Goal of the exercise:
Exact copy, no pictures: reproduce the lines from the one that holds "Screen dimensions: 377x430" through the end of the entries.

Material to process:
[Start of Attachment]

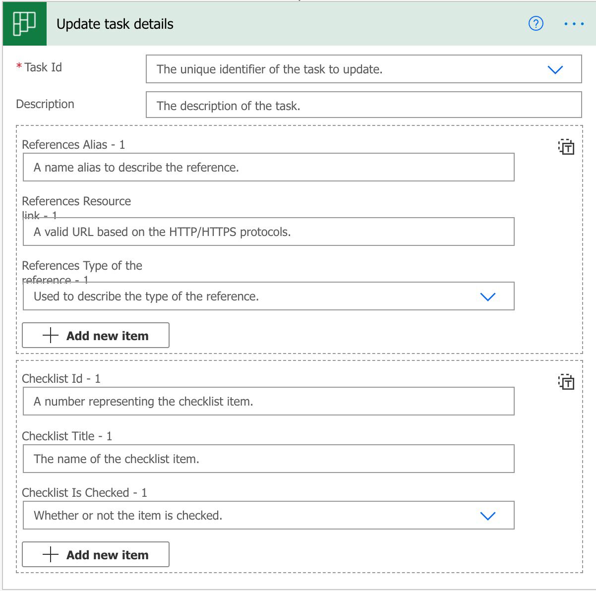Expand the References Type of the reference dropdown
The image size is (596, 591).
pyautogui.click(x=489, y=296)
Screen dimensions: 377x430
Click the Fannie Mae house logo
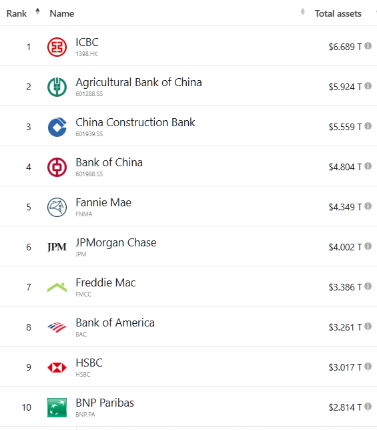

[End of Attachment]

Response:
Screen dimensions: 377x430
Click the Fannie Mae house logo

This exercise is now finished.